Indeed, heat waves and heavy rains are likely to co-exist or alternate without notice as never before. Climate scientists conclude that ‘this is what one should expect in a warming world’ which needless to say, is our own making! But then trust nature to tip and trip all such human brainwaves. The more you fathom, the more you realise its mysteries are inscrutable. Not just the vagaries of the weather, but nature hides all its sinister secrets quite safely. Remember the Tsunami monster that concealed itself from human eyes so well and revealed its size and unravelled its ferocity only on hitting the shores? Even now, scientists are only groping in generalities and learned guesses. But guesses all the same that await confirmation through belated, often, useless hindsight!

But getting back to the interconnectivity part vis-a-vis climate, are we surprised at all? Take for instance the political climate. Don’t we often witness in politics this natural link of the party of the first part catching a cold whenever the party of the second part sneezes?
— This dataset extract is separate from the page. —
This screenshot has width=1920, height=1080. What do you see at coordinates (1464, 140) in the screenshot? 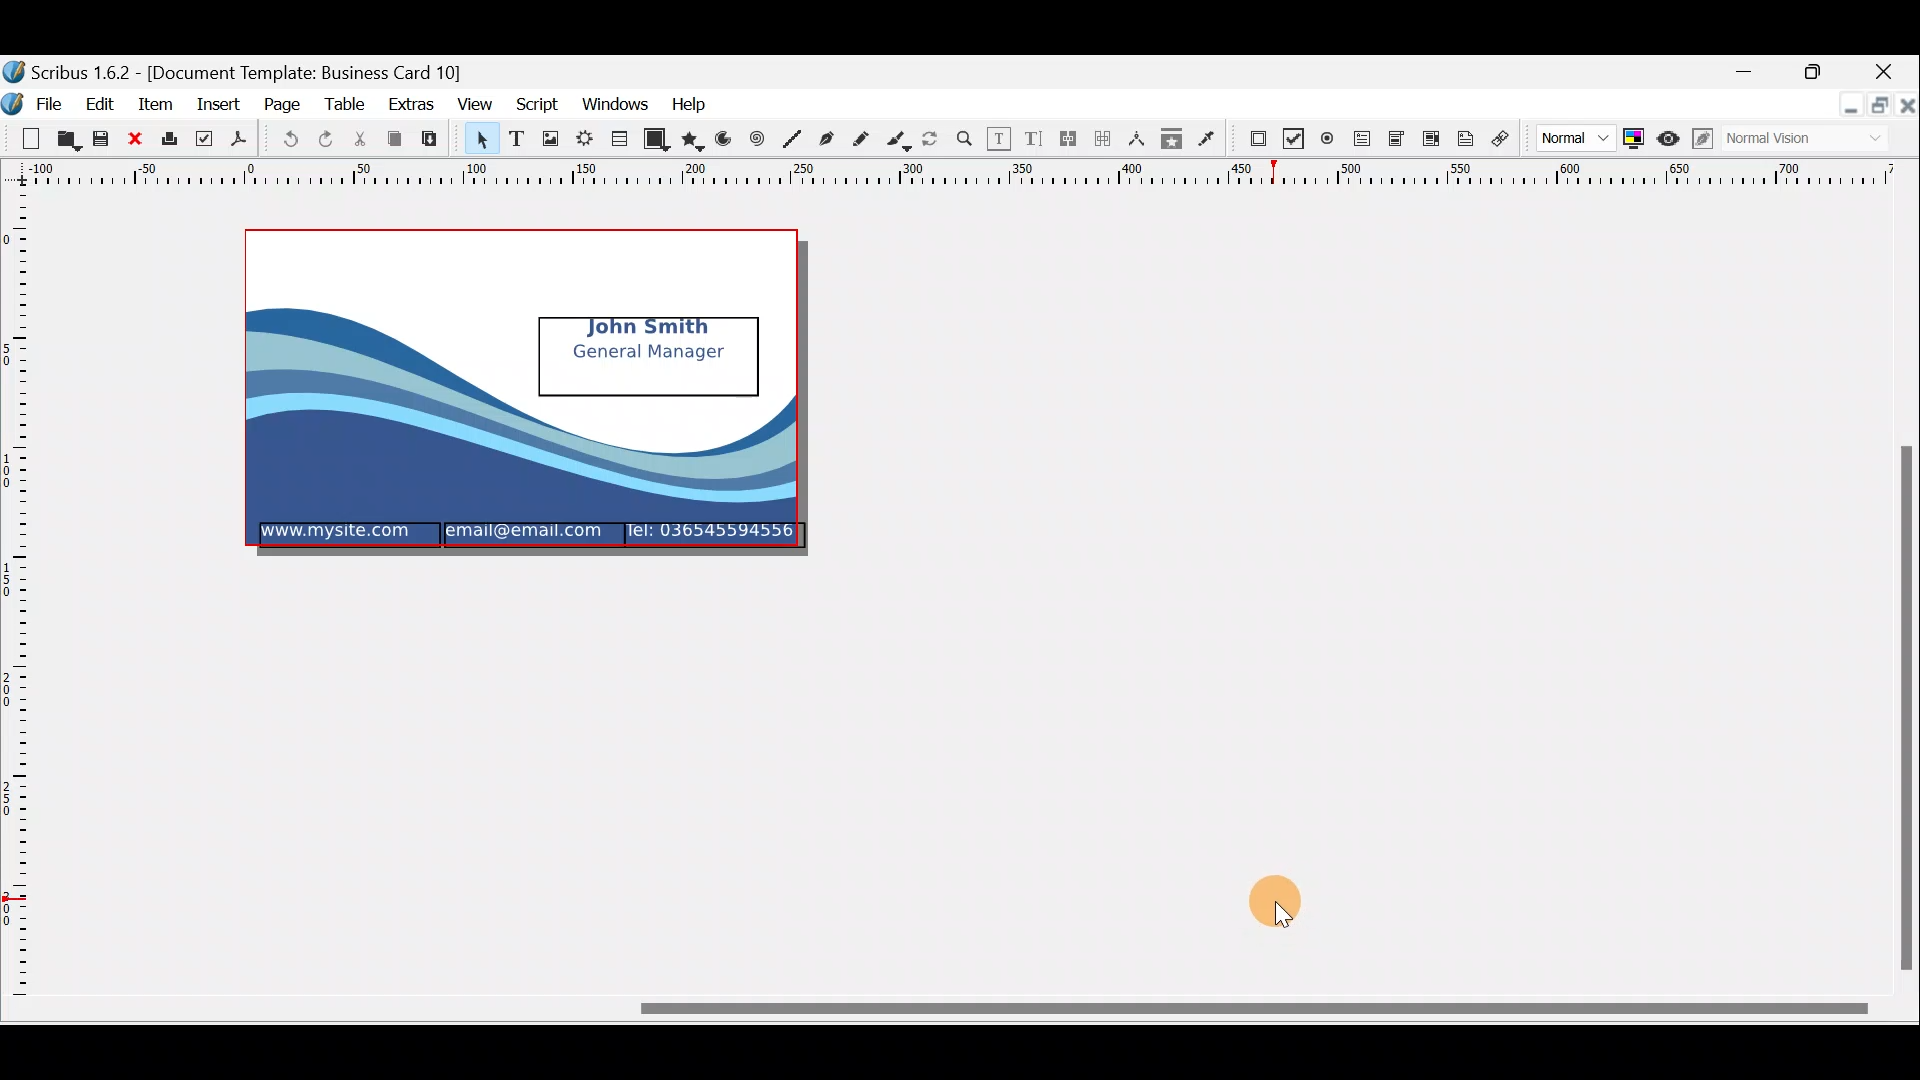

Or in business, particularly stock markets, wherein even small upheavals someplace else cause terrible storms here? Or take the security climate: Is it not a fact that whenever a mad, medieval mullah, holed up in some Afghan cave or safe house in Pak, gets all fired up over the rising quantum of infidels across the border, blasts of hot, toxic air engulf the malls, markets, hotels or railways here? Nevertheless, let us add to this kitty of wisdom one more leaf: The next time we light a kerosene stove or switch on an LPG cylinder, we might actually be causing or at least, contributing in part, to a sudden cloud burst in distant London!

And we would have spoiled a perfectly fine day that an unsuspecting Englishman would have ventured into without his umbrella!